- _Exercise_:
List every exponential smoothing method that the ETS examples section names in its first paragraph as including more components.

- _Text section_:
- - - -

## 4.4 Several examples of ETS and related exponential smoothing methods

There are other exponential smoothing methods, which include more components, as discussed in Section 3.1. This includes but is not limited to: Holt’s (Holt, 2004, originally proposed in 1957), Holt-Winter’s (Winters, 1960), multiplicative trend (Pegels, 1969), Damped trend (originally proposed by Roberts, 1982 and then picked up by @Gardner1985a), Damped trend Holt-Winters (Gardner and McKenzie, 1989) and damped multiplicative trend (James W Taylor, 2003) methods. We will not discuss them here one by one, as we will not use them further in this monograph. Instead, we will focus on the ETS models underlying them.

We already understand that there can be different components in time series and that they can interact either in an additive or a multiplicative way, which gives us the taxonomy above, discussed in Section 4.1. This section considers several examples of ETS models and their relations to the conventional exponential smoothing methods.

### 4.4.1 ETS(A,A,N)

This is also sometimes known as local trend model and is formulated similar to ETS(A,N,N), but with addition of the trend equation. It underlies Holt’s method (Ord et al., 1997): \begin{aligned} & y_{t} = l_{t-1} + b_{t-1} + \epsilon_t \\ & l_t = l_{t-1} + b_{t-1} + \alpha \epsilon_t \\ & b_t = b_{t-1} + \beta \epsilon_t \end{aligned} , \tag{4.12} where $$\beta$$ is the smoothing parameter for the trend component. It has a similar idea as ETS(A,N,N): the states evolve, and the speed of their change depends on the values of $$\alpha$$ and $$\beta$$. The trend is not deterministic in this model: both the intercept and the slope change over time. The higher the smoothing parameters are, the more uncertain the level and the slope will be; thus, the higher the uncertainty about the future values is.

Here is an example of the data that corresponds to the ETS(A,A,N) model:

y <- sim.es("AAN", 120, 1, 12, persistence=c(0.3,0.1),
initial=c(1000,20), mean=0, sd=20)

- - - -

Entries for locating text and elements:
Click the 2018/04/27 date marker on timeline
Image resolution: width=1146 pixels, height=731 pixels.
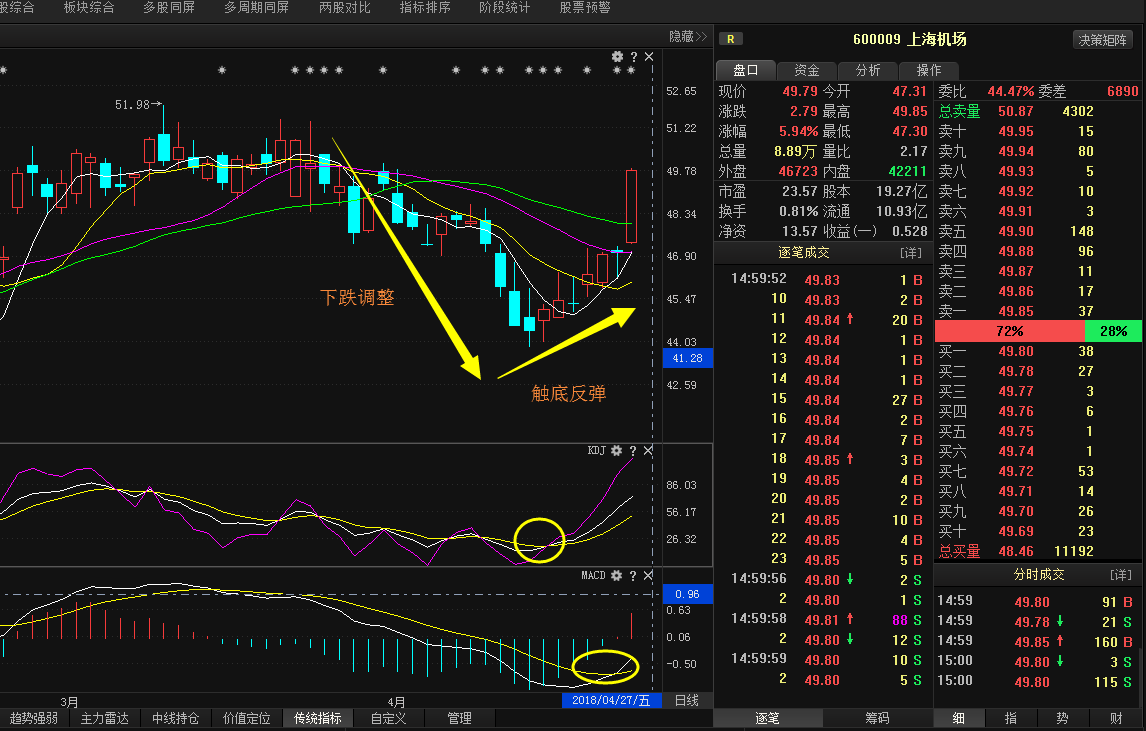point(612,700)
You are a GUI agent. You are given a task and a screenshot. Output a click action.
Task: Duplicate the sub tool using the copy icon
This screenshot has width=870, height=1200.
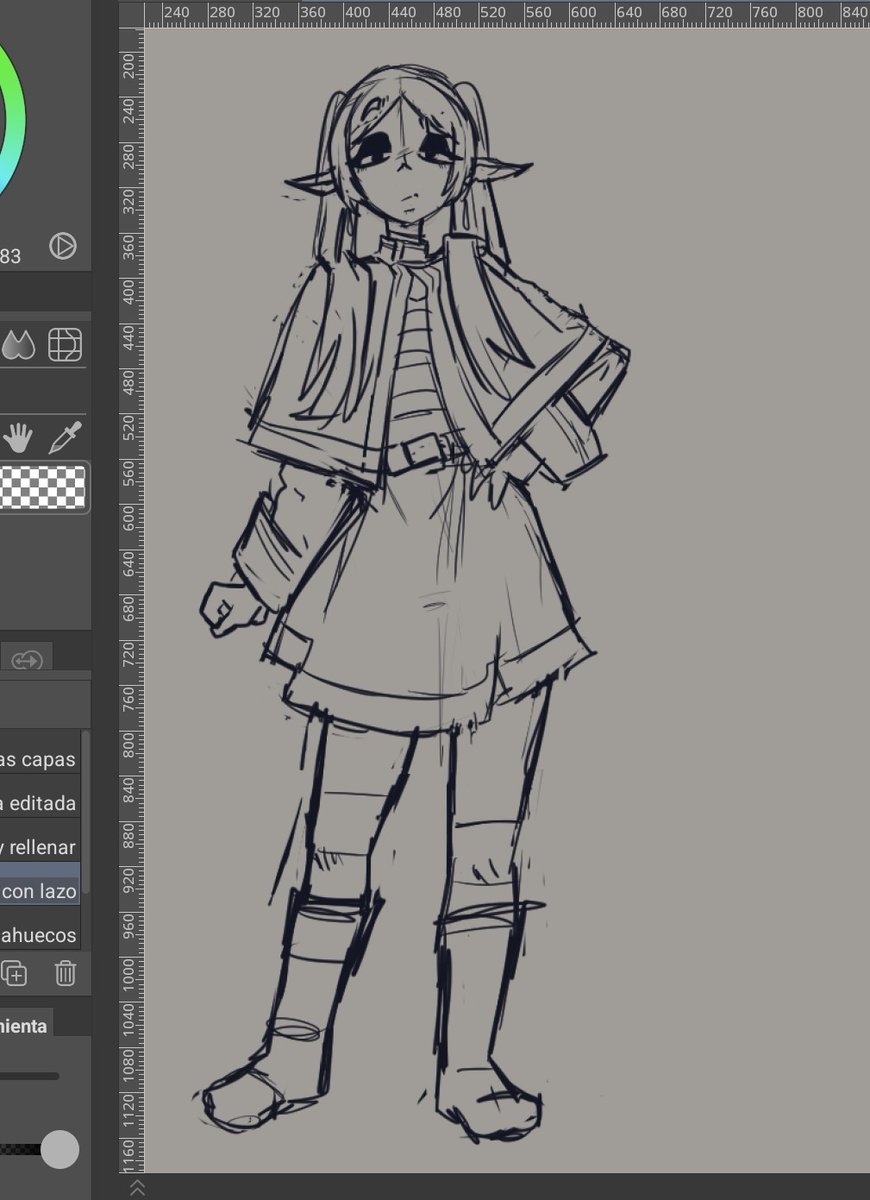[x=16, y=973]
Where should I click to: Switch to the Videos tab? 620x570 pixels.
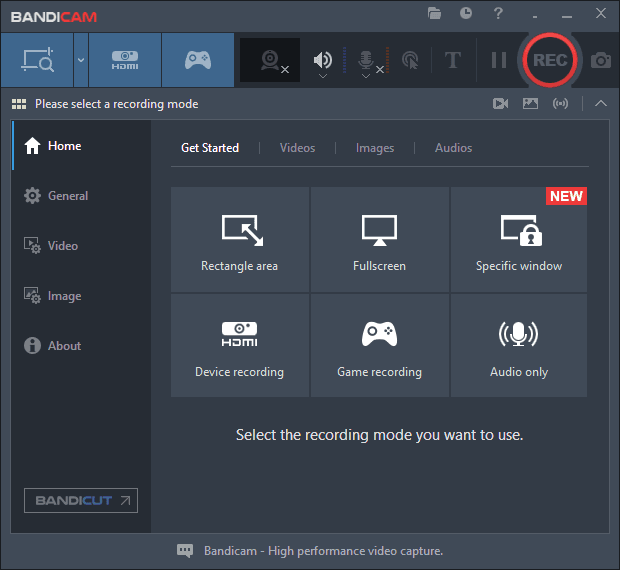click(x=297, y=148)
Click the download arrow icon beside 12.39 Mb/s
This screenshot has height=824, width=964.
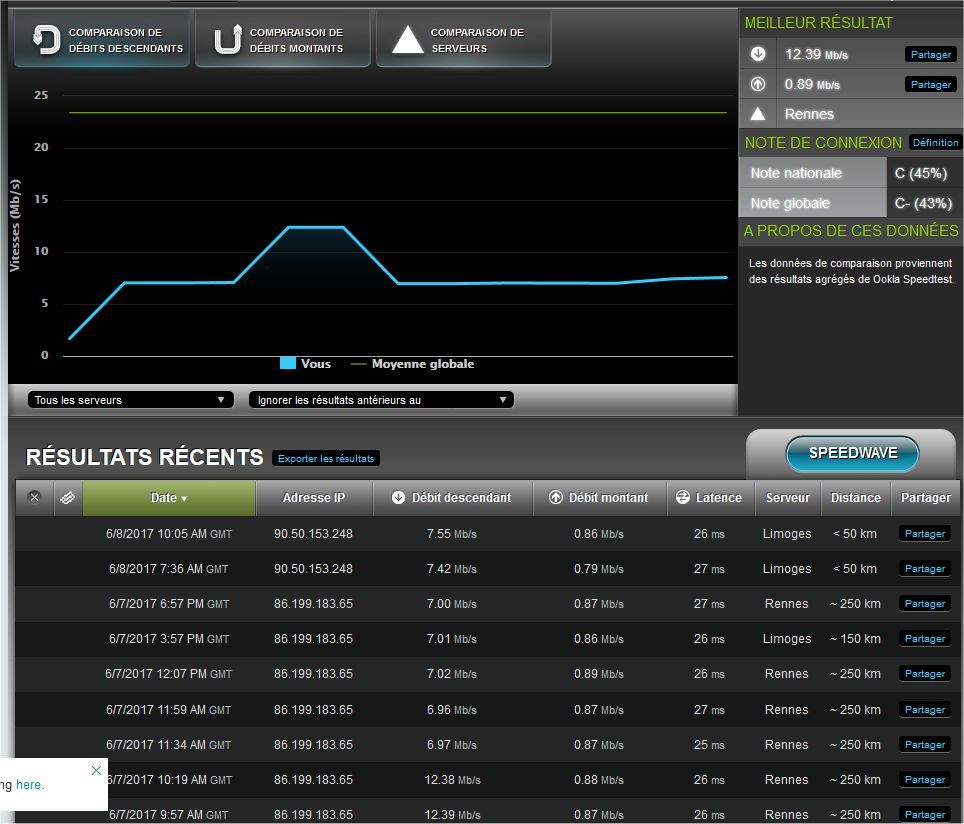pos(758,54)
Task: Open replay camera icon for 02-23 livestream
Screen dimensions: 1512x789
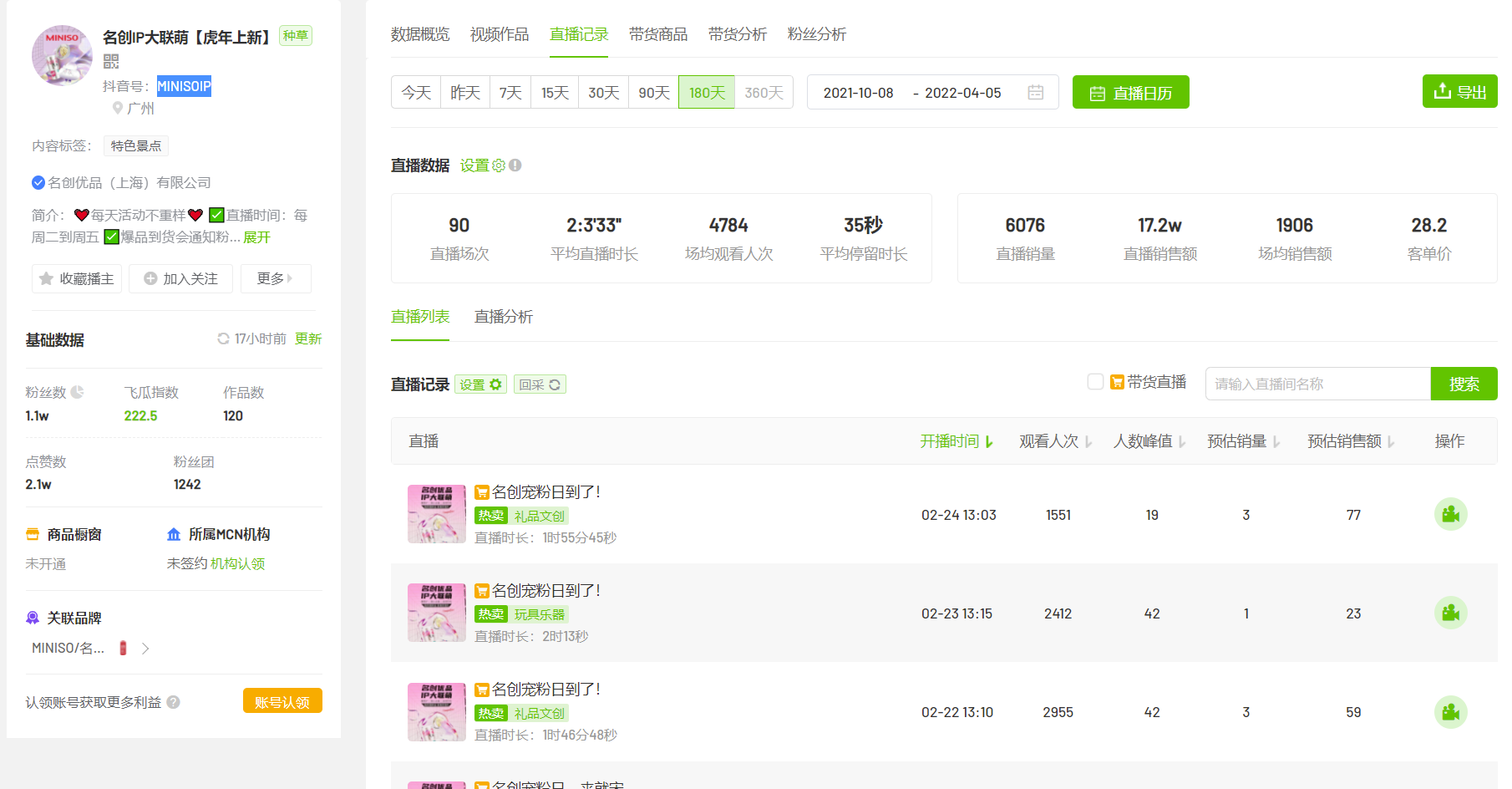Action: coord(1450,613)
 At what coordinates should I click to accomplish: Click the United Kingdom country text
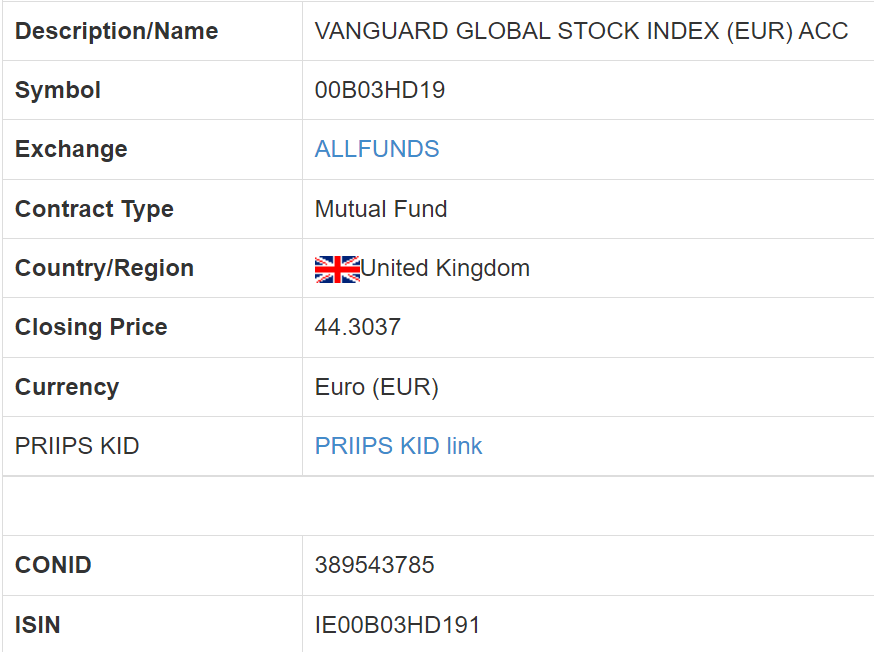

- - - -

- _Output of the task_:
- Holt's
- Holt-Winter's
- Multiplicative trend
- Damped trend
- Damped trend Holt-Winters
- Damped multiplicative trend